Provided information:

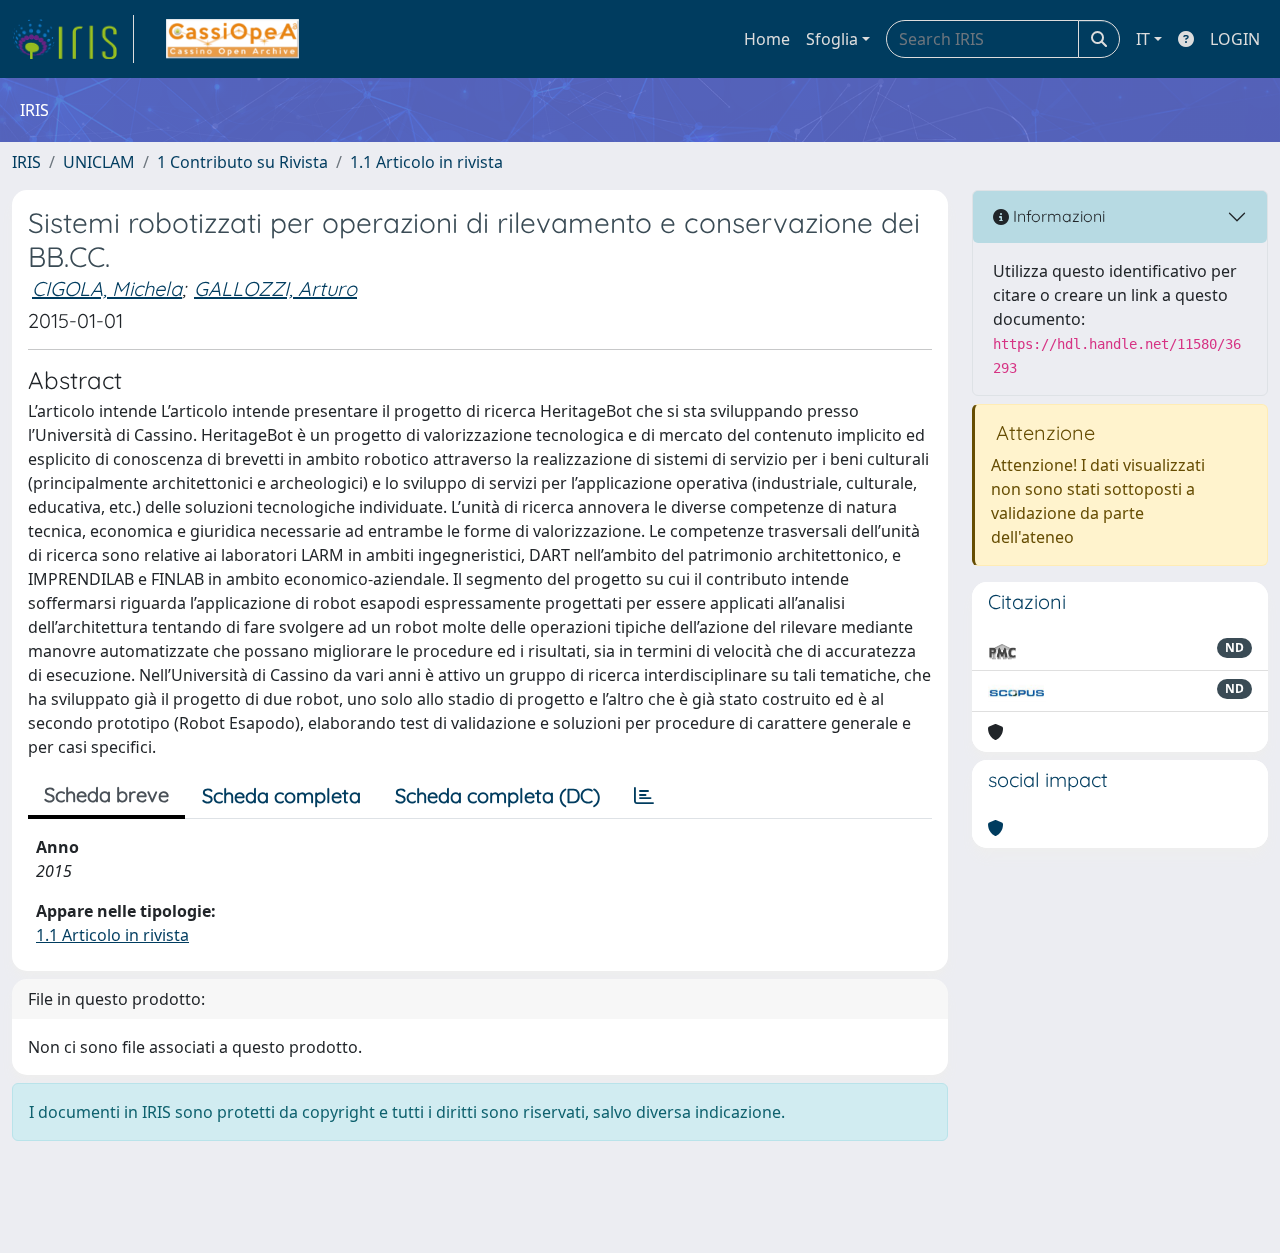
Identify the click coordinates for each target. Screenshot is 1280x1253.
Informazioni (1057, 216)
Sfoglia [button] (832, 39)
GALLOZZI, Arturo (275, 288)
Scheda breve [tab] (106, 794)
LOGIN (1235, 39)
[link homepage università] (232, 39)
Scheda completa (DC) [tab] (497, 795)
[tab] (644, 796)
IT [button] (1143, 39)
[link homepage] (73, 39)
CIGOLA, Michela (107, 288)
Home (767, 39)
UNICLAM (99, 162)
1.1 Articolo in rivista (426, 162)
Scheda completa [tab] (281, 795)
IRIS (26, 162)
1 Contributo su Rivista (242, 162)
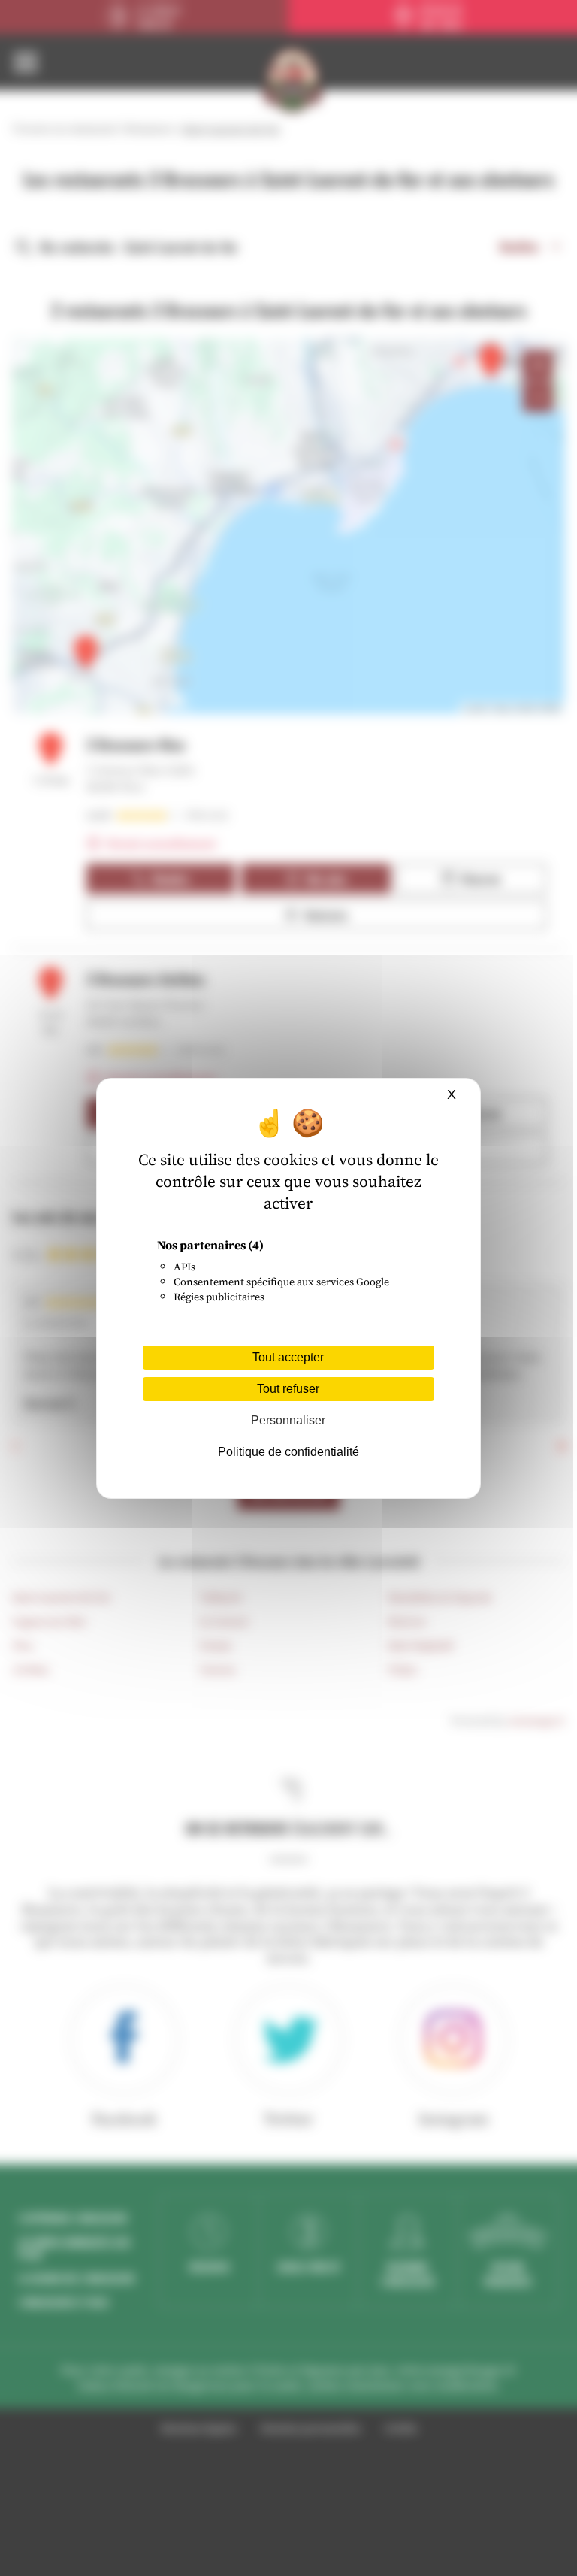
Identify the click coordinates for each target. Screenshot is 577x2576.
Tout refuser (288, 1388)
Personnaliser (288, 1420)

Work to complete: The entries above must be restated exactly in the answer, and the pictures left out.

Response to this exercise:
Identify the click coordinates for each target. Screenshot is 1280x1253.
Informazioni (1057, 216)
Sfoglia [button] (832, 39)
GALLOZZI, Arturo (275, 288)
Scheda breve [tab] (106, 794)
LOGIN (1235, 39)
[link homepage università] (232, 39)
Scheda completa (DC) [tab] (497, 795)
[tab] (644, 796)
IT [button] (1143, 39)
[link homepage] (73, 39)
CIGOLA, Michela (107, 288)
Home (767, 39)
UNICLAM (99, 162)
1.1 Articolo in rivista (426, 162)
Scheda completa [tab] (281, 795)
IRIS (26, 162)
1 Contributo su Rivista (242, 162)
Identify the click coordinates for each target. Screenshot is 577x2576.
Tout refuser (288, 1388)
Personnaliser (288, 1420)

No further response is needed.